## Dataset records
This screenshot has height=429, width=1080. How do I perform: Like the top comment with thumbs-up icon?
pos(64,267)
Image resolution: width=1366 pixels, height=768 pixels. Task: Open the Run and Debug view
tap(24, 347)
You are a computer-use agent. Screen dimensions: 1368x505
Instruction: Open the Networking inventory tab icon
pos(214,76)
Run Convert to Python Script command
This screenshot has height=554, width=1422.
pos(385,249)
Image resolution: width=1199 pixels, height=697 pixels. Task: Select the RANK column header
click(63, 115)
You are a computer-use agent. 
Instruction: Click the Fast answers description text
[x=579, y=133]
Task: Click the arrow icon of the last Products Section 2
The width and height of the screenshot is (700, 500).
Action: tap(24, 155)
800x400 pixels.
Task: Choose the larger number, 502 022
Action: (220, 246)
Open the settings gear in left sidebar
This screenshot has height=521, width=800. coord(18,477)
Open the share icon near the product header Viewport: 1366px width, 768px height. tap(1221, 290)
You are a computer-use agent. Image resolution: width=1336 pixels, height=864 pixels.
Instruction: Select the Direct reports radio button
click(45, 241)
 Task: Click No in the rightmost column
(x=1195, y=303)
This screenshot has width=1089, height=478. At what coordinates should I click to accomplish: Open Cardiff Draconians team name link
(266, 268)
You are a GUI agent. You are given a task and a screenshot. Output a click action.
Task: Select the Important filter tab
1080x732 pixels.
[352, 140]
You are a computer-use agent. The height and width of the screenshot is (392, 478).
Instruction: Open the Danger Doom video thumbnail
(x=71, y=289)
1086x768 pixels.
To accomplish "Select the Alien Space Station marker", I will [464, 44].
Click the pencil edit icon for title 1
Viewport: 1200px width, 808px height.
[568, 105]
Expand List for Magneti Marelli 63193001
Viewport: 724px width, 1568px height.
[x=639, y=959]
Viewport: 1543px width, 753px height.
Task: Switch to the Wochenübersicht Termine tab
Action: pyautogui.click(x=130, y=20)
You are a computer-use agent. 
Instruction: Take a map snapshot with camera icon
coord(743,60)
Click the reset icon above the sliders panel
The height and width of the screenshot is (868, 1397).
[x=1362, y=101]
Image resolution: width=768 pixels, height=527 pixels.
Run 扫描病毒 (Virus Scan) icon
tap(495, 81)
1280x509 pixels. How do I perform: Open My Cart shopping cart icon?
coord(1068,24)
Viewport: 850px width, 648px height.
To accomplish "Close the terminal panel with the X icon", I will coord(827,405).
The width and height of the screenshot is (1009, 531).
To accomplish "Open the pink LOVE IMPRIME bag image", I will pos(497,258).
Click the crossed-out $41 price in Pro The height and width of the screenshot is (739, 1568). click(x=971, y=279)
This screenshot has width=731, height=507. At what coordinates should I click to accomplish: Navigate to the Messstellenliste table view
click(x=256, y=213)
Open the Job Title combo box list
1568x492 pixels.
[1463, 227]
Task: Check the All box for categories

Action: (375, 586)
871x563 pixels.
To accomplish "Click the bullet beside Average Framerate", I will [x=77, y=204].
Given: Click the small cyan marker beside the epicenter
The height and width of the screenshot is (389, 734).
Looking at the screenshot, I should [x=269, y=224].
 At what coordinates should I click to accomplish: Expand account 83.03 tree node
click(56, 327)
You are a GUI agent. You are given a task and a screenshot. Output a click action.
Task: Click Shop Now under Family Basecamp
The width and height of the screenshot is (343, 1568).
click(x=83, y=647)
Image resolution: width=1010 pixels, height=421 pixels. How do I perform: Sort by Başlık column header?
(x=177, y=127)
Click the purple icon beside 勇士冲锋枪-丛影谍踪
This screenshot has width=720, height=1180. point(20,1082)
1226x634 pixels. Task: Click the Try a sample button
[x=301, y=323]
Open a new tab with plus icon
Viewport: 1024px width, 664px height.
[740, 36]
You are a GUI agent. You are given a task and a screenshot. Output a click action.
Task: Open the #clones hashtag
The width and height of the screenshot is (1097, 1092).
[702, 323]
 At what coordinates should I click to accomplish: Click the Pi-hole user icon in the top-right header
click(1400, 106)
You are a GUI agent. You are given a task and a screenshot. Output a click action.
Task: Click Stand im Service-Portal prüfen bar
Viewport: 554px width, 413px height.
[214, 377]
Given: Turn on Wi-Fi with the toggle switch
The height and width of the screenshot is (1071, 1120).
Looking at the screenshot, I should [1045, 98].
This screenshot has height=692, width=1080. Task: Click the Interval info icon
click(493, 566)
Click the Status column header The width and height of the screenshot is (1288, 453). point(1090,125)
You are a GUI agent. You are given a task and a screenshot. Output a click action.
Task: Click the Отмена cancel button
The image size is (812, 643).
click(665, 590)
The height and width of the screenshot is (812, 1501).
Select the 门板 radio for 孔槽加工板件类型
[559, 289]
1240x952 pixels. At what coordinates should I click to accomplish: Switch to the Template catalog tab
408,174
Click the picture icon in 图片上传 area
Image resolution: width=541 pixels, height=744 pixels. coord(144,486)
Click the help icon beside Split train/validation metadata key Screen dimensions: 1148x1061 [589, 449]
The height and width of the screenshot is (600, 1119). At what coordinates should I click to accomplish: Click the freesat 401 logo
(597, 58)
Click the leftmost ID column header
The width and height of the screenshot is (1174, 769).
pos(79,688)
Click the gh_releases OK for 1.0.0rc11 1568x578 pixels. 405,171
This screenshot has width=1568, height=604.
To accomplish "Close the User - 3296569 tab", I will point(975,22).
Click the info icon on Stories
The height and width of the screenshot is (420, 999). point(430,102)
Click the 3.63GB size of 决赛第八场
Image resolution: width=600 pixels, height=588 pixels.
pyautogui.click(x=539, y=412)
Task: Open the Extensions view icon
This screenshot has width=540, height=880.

## Problem requirements
Whenever a line of the material above contains the string "dimensions", copy that line out.

## Your response
You are a computer-use agent. Screen dimensions: 1368x505
Click the help icon beside Split train/validation metadata key Screen dimensions: 1148x1061 [589, 449]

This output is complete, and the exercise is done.